Computer Science 161
Midterm Exam
March 10, 2015
82 minutes/82 points
Instructions
The points allocated to each problem correspond to how much time
we think the problem should take.
Please send your answers to me (margo@eecs.harvard.edu)
in a PLAIN TEXT file named your-lastname.txt
as an attachment - with the string "your-lastname" replaced with your
last name.
Please do not put your name at the top of your exam (as you'll
see below I would like your name at the bottom).
In a perfect world, your text file will not have lines longer than 80
characters, but I'll reformat it if it does, albeit sadly.
Label the answers clearly so it is
obvious what answers correspond to what questions. Please place
your answers in order in the file. When you have completed the
exam, please email it to
me (margo).
This exam is open text book, open source code, open notes, and open
course web site.
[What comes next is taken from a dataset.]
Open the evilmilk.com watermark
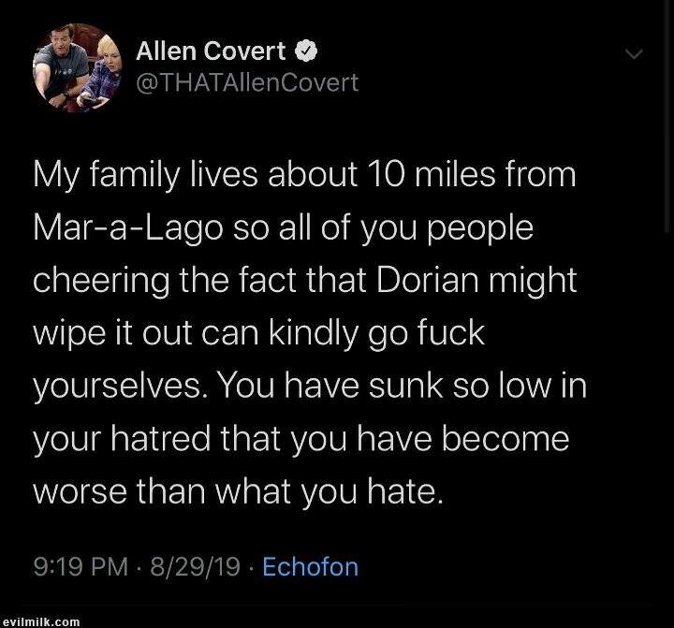This screenshot has width=674, height=628. [x=41, y=621]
You
may not use computers (cell phones, PDAs, or any other device that can
talk to a network)
during the exam (other than to record your answers, to view OS/161
or System/161 code or documentation, or to examine your notes or the
course web site).
You must complete the exam on your own, without assistance.
Exam Policy Statement
At the end of your exam, assuming you have followed the rules of the exam,
please write the following statement and
then place your name after it, asserting that you have followed the
rules of the exam. "I have neither given nor received help on this exam,
and I have not used any disallowed materials in the completion of this exam."
1. True False (20 points)
Answer true if the statement is always true; otherwise answer false.
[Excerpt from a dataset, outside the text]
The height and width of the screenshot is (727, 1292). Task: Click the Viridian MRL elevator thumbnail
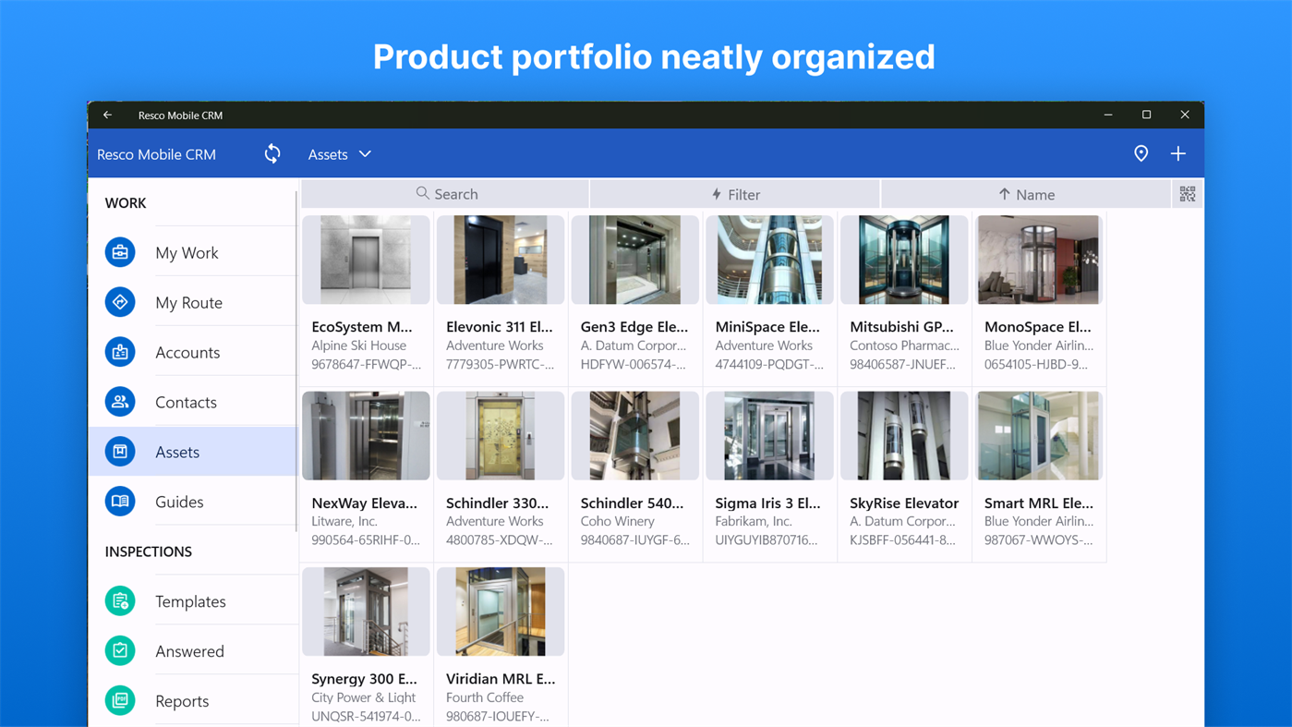pyautogui.click(x=500, y=611)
If you feel that there is ambiguity and that affects your answer, feel
free to explain your logic.
- A uniprocessor with only single-threaded processes does not need
synchronization.
False:
Processes can still share resources (e.g., memory) and need
to synchronize and the OS still needs to synchronize with
devices.
- Threads waiting on a CV will be granted the CV lock on a FIFO basis.
False: There is no guarantee on how threads waiting on
a CV will be scheduled.
- If a processor supports virtual memory, then it must have a TLB.
False: you could have a processor that knows how
to traverse page tables in HW and then you might not have a TLB.
- A drum served the same purpose as modern day harddrives.
True
- The job of the operating system has always been to allow the
hardware to be used as efficiently as possible.
False: sometime we sacrifice hardware efficiency to
make people more efficient (think timesharing).
- Operating systems as an area of intellectual investigation arose in
the 60's when it was an open question whether one could construct a layer
of software that allowed hardware to be used efficiently.
True
- Most of the types of problems identified in early operating systems
have been solved today.
False: It is surprising how many of the problems
we are trying to solve today are identical to those from the 60's!
- Loadable kernel modules are the modern-day solution to extensible
operating systems, providing all the features that were desired by
the extensible OS community.
False: They are, in fact, the solution adopted; while they
solve extensibility they don't provide the safety properties researchers were
seeking -- turns out people didn't care so much.
- The transition from user mode to supervisor mode requires hardware support.
True
- It is possible to handle page faults without hardware support.
We gave credit for both T/F -- while you can do it using
two processors instead of explicit page fault support, the second processor
is, in fact, hardware
2. Short Answer & Multiple Choice (24 points)
Answer the following questions in as few sentences as necessary.
- (5 points) On a trap, what information must the kernel save or figure out.
- Must know location of the trap (PC)
- Must know address for a memory trap (Address)
- Must know if you were in kernel mode
- Must know the state of interrups
- Must know what kind of trap was encountered
- Save user registers
- Find kernel stack
- (5 points) You have been asked to design a TLB for a new processor. Your
manager would
like to understand the tradeoffs involved in deciding whether to implement
a 2-way set associative TLB or a 16-way set associative TLB. What do you tell
him/her? Which would you advise selecting for the design. (Assume that both
TLBs will hold exactly the same number of mappings.)
- A 2-way set associative TLB:
- is going to require a lot less hardware.
- is probably going to allow a shorter cycle time
- A 16-way set associate TLB:
- will probably be able to avoid thrashing under all circumstances
- with 16 entries, the replacement policy might actually matter,
while with only 2 entries it probably doesn't.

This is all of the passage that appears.